Registry

The Gem registry distributes composable Gems over the same archive format AgentGem builds. It's GitHub-backed: Gems live in a repository, so distribution rides on infrastructure you already trust — no separate service to run.

A skill is a copy. A Gem is a service.

The usual way to share agent work is to post a SKILL.md to a registry like skills.sh and promote it on X. People copy it, fork it, or scroll past — and you earn nothing. You can't profit from a markdown file.
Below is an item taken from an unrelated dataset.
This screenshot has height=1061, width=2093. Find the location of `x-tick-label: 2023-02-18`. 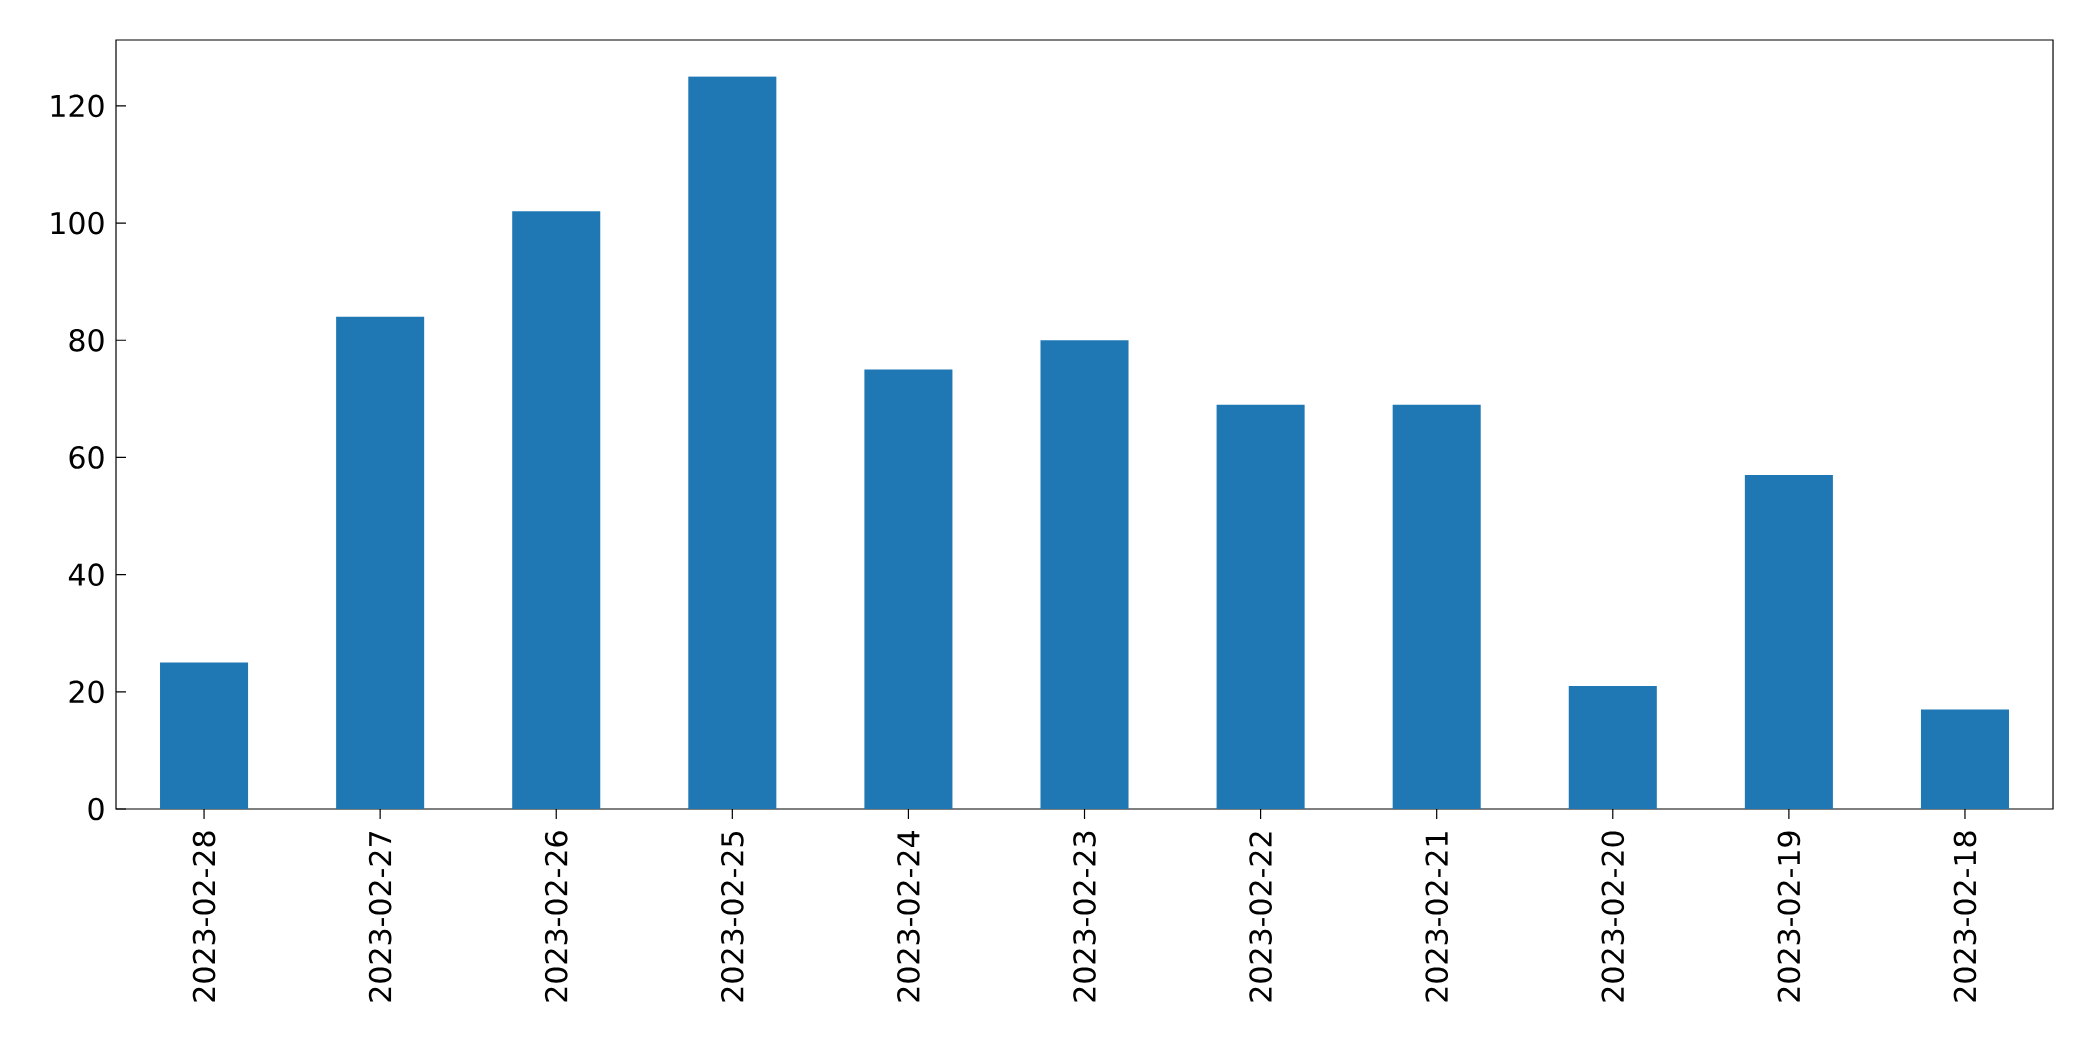

x-tick-label: 2023-02-18 is located at coordinates (1965, 916).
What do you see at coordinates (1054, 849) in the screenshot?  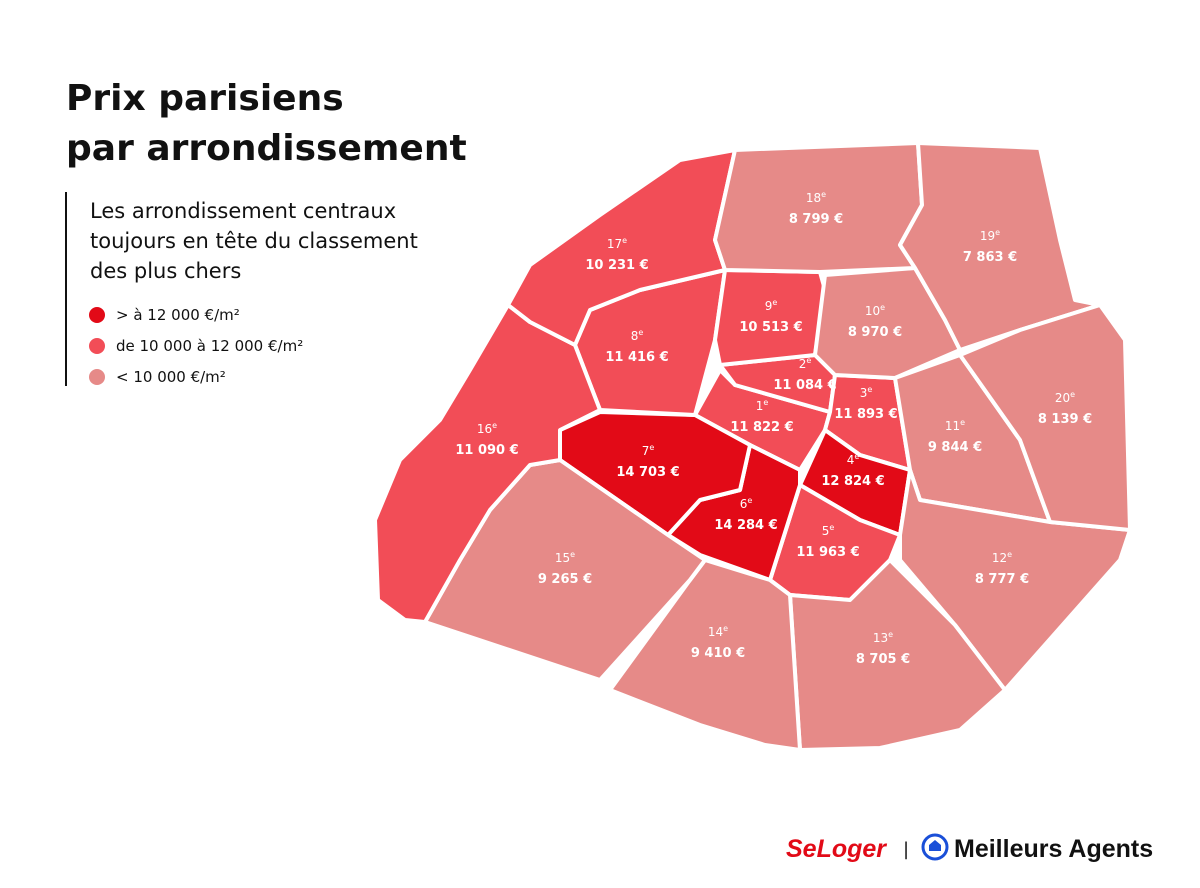 I see `brand-meilleurs-agents: Meilleurs Agents` at bounding box center [1054, 849].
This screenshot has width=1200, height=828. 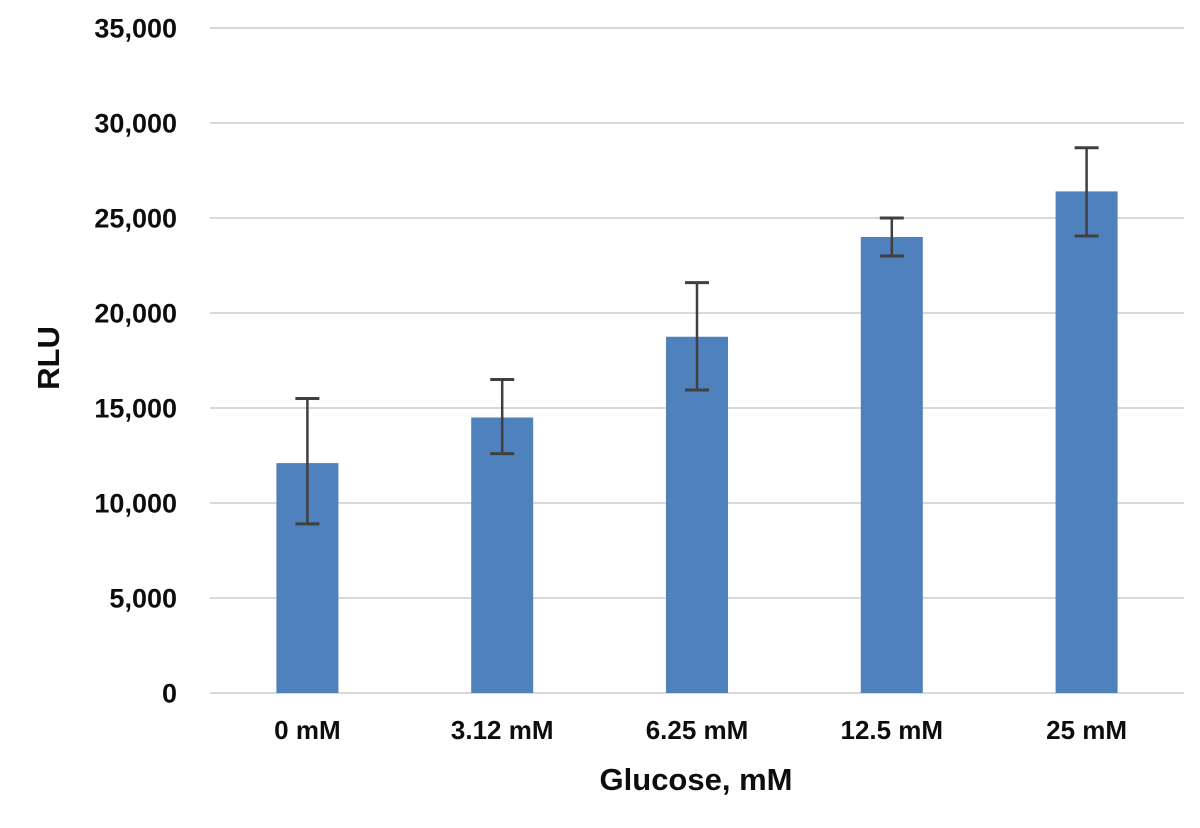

A Gem is a different kind of unit: not a file others take, but a live service others call.

Sharing markdown Publishing a Gem
What you share A SKILL.md file A secret-safe, composable Gem
What others do Copy / fork it Call it as a service
Secrets Up to you to scrub by hand Redacted at capture
Runtime They wire it up themselves Deploys on demand to a target
Discovery A link you promote on X Agent-to-agent over A2A (roadmap)
Revenue Stars, not dollars Paid per call (roadmap)

The registry is where that shift starts: it's the marketplace v0 — a catalog today, a live, callable agent service network as deploy-on-demand and per-call payments land.

The operations

Why composition matters

The manifest/lock split (see Concepts) exists precisely so Gems can be assembled. A small, focused Gem — say, a research skill set plus one MCP server — can be merged with another to build a larger agent, without hand-editing config or re-introspecting every machine. Publish the pieces once; compose them many times.

A typical flow

  1. Build a focused Gem and publish it to the registry.
  2. On another machine (or in CI), resolve the Gems you need.
  3. Merge them into the agent you want.
  4. Install the merged Gem into a testbed, then run it or send it to a target.